Это чувство позволяло мне быть одновременно и участником, и наблюдателем всего, что происходило с нами. И саму себя я ощущала иной раз как будто отдельно от своих мыслей и чувств, словно всё то, что делала, происходило в силу непреодолимых обстоятельств, без моего выбора и решения.
Однажды с такого же чёрного входа зашла я на один из писательских литературных конкурсов. На сцене сменяли друг друга неизвестные мне люди и говорили одинаково правильные слова о творчестве и мастерстве. Вслед за официальностями начался банкет, где я тоже немного побродила для вида вокруг стола: писатели, как им и положено, были голодными, быстро уничтожили бутерброды и пирожки – и слились в одно многоголосое существо: шумящая толпа из залов и кулуаров Дома учёных плавно перетекла на улицу.
Я невольно стала частью этой толпы. Не помню, что мною двигало тогда: усталость или любопытство. Наверное, и то, и другое.
Сначала просто шли и дышали воздухом города, его небом, его снегом, будоражащей сыростью на грани зимы и весны, угасания мороза и наступления тепла.
Не рассеявшись, а только поплотнев, толпа втекла в подъезд пятиэтажки, стоящей на перекрестке улиц: захолустной и центральной.
Мы поднялись по лестнице в квартиру на пятом этаже. Побросали кое-как одежду в крохотной прихожей – и вошли: меня по-прежнему влекло весёлым потоком.
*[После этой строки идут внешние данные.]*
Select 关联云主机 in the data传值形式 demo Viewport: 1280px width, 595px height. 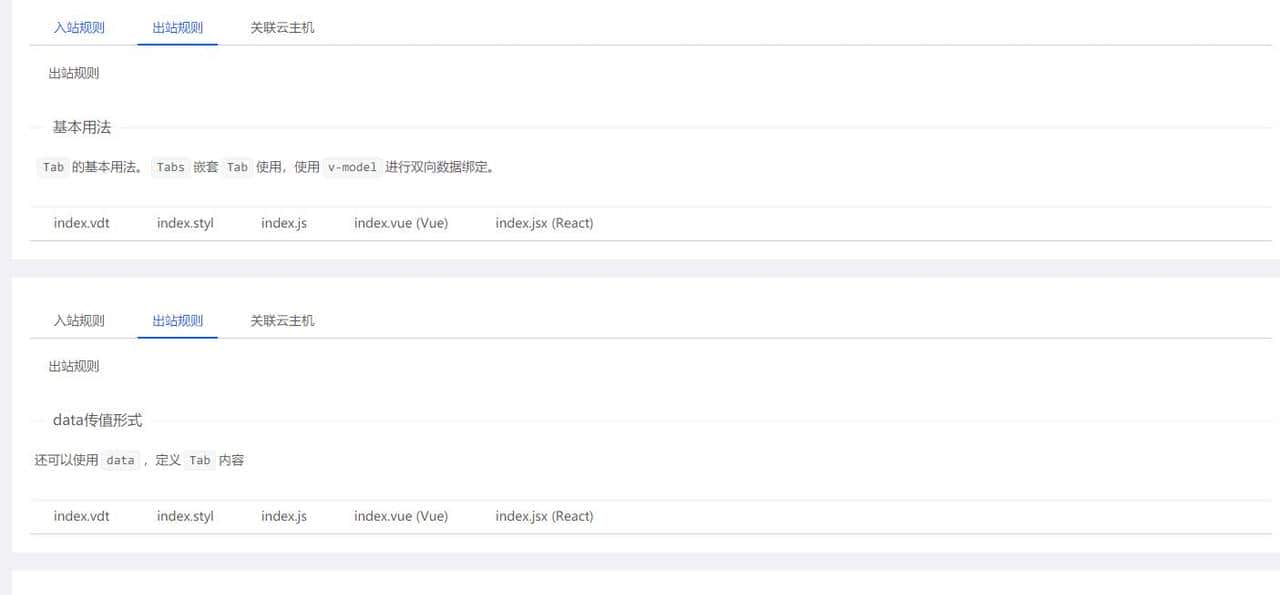pos(283,320)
Гости стеснились в маленьком зале, разговаривали, смеялись – и не обращали никакого внимания на хозяина. Видно было, что все здесь очутились не в первый раз, так просто и складно всё получалось, хотя большего беспорядка, чем тот, что царил вокруг, казалось, произвести невозможно.
Я осталась на кухне с хозяином дома, Григорием Ивановичем, который работал в жюри конкурса, устал и явно хотел побыть один. Я это видела, однако в зал идти побаивалась: слишком много там было «послебанкетного» народу.
Григорий Иванович поставил две чашки, насыпал чай в них прямо рукой, по щепотке, налил кипяток. Пригласил сесть за стол, странно освещённый белым тихим сияньем – маленькая кухня выходила окнами на привокзальный двор, и яркий снег кружился в нём, как неугомонные чаинки в тёмной чашке.
Я сидела напротив, прихлёбывала чай, смотрела на снежную заварку.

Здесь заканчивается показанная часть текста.